The endowment released a statement last Wednesday in which the leadership committee apologised for its “omissions and failures” in the 2020 competition, saying it had sought guidance from “industry leaders” to ensure the program was “inclusive, safe and welcoming”.
The statement listed a number of strategies the endowment was proposing to implement, including diversity quotas for its leadership board, judging panels and finalist selections, as well as allowing prize entrants to self-identify by ethnicity.
“It became clear that given the progress so far, the best path forward would be to continue to work with and support the current semi-finalists, while working to bring significant and exciting change to future years,” the statement said.
Two days later, the organisers cancelled the 2020 prize entirely.
The endowment said on Friday afternoon it was calling off the competition and suspending its scholarship grant until 2022 “to protect” the semifinalists, saying the latter had been “targeted and intimidated from a number of sources and as a result have experienced significant anxiety over recent weeks”.
The finalists, however, rejected the endowment’s claim that they were bullied.
“We categorically refute any claim or insinuation made by the endowment, or any others, that the competition had to be cancelled in order to protect us from bullying and/or intimidation,” they said in a joint statement on Sunday, released through the MEAA.
The semifinalists said they had, from the outset, sought assistance from the diversity committee of the MEAA’s Equity branch, the arm of the union that represents performers.
Following those discussions “and through our own volition”, the semifinalists said, they had decided to withdraw from the competition en masse, “to prevent our colleagues from further trauma, to de-centre ourselves and to amplify the First Nations and POC voices”.
“The endowment’s reactive cancellation prevented us from enacting this step,” they said. “We fervently denounce the actions of the endowment, including but not limited to silencing POC and First Nations voices, misrepresenting us and our stance on the matter, and the lack of transparency that has occurred from within the endowment.”
The endowment had been involved in negotiations with the semifinalists, the Equity diversity committee and other members of the performing arts community since 20 August, the union said in a separate statement on Sunday.
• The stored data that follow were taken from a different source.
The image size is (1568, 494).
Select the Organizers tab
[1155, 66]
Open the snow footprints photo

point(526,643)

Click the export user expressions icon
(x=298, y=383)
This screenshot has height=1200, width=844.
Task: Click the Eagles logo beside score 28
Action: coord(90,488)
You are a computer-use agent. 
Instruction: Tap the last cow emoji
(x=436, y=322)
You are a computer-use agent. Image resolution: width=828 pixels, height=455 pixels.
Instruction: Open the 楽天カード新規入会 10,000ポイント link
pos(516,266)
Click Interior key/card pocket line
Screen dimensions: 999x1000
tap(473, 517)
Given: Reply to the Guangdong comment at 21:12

A log of claims, which the union said had been created from “discussion with over 100 vested stakeholders” and which detailed changes the industry had hoped to see in the prize, had been presented to the endowment on 2 September.
Further claims had been put to the endowment last week, after its proposed actions fell short of what the performers’ coalition had hoped for.
“It is disappointing that the time, lived experiences, and wealth of knowledge and skills that were volunteered by the [equity diversity committee], our members and our wider industry has been mislabeled as ‘bullying’ and ‘intimidation’,” the union said.
“It’s concerning to see the endowment rob the semi-finalists of the commendable agency we’ve witnessed over the past month, to silence their voices and co-opt them in a narrative they were not part, let alone aware of. This work should not be discounted or invalidated, but engaged with.”
The Rob Guest Endowment declined to comment.